Work order
Working from the listing below, pick each line containing the word "width" and copy it.

Recorded data
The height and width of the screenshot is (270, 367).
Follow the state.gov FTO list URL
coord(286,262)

...

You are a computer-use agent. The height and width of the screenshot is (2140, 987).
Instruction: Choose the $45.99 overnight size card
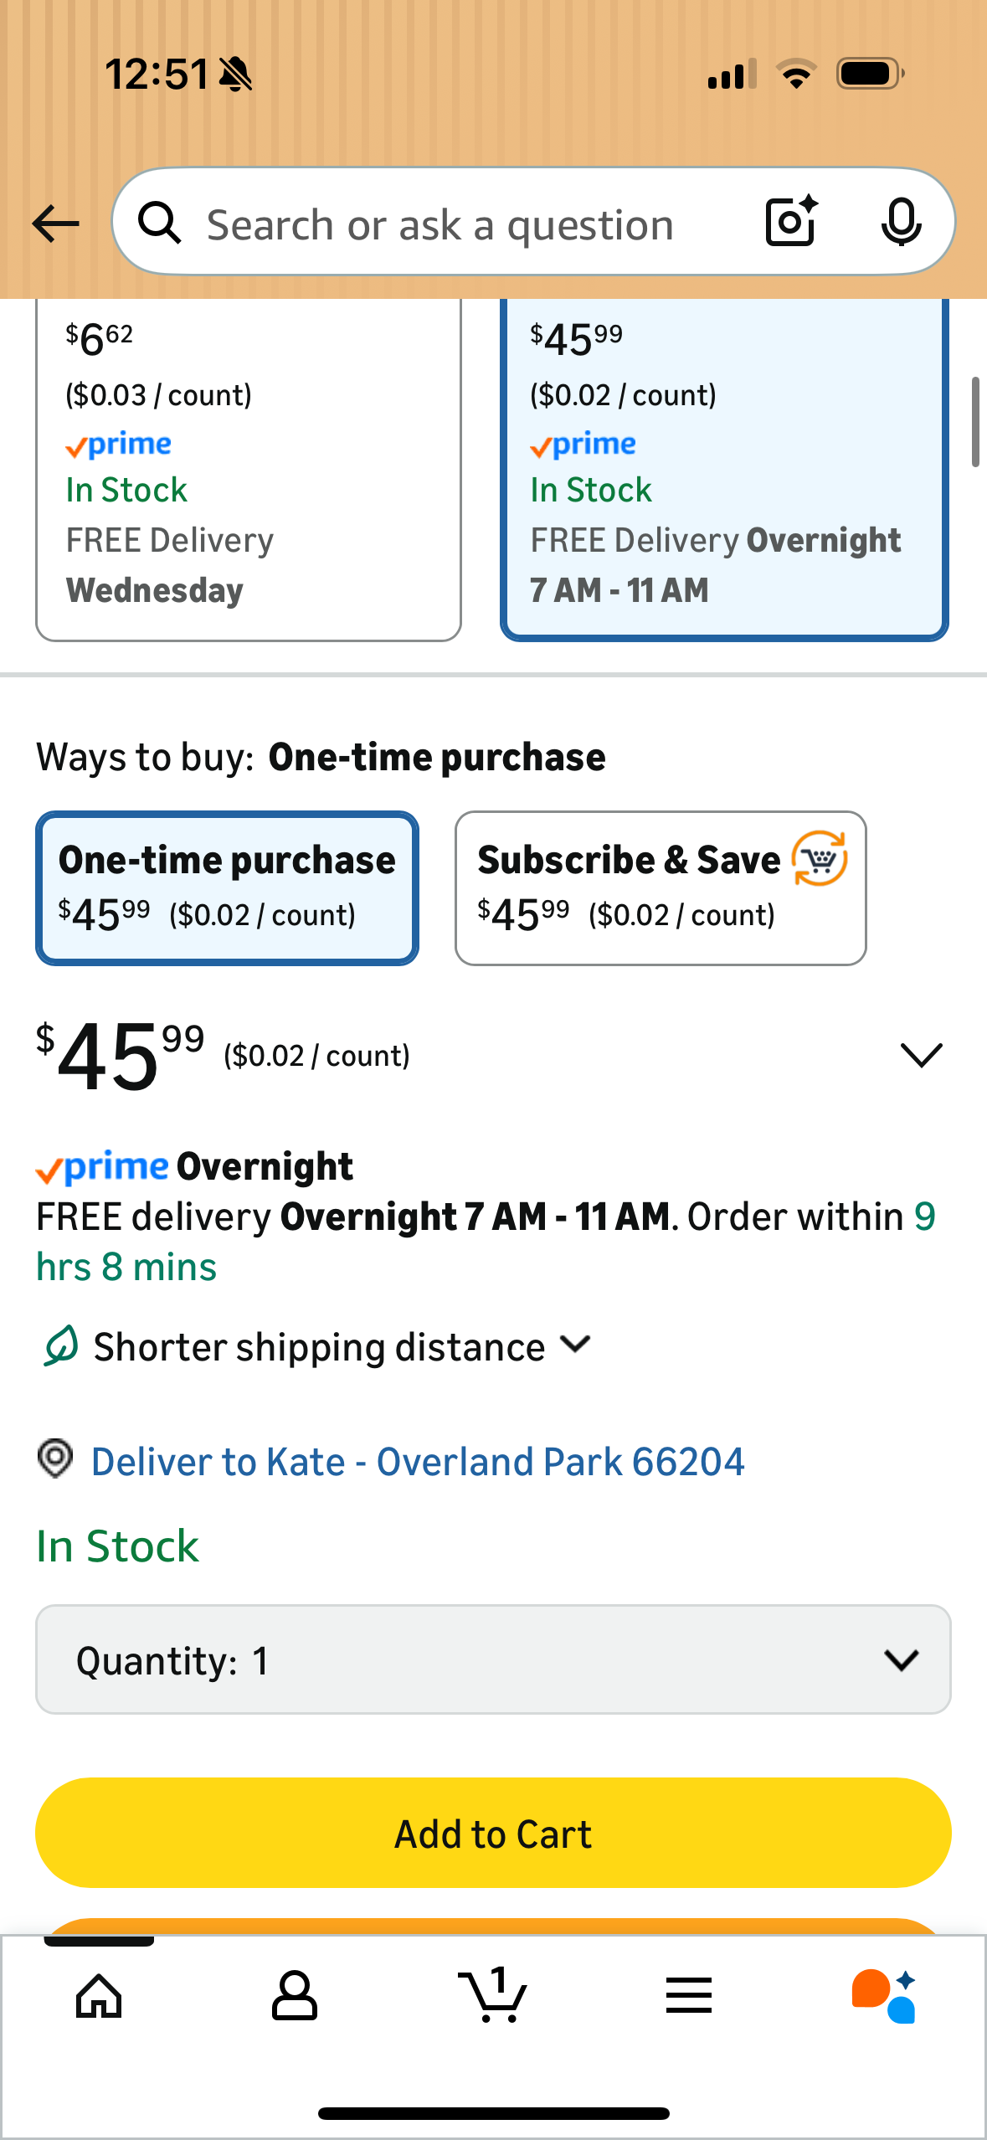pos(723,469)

Output for this exercise
The height and width of the screenshot is (270, 367).
You are a computer-use agent. The height and width of the screenshot is (2140, 987).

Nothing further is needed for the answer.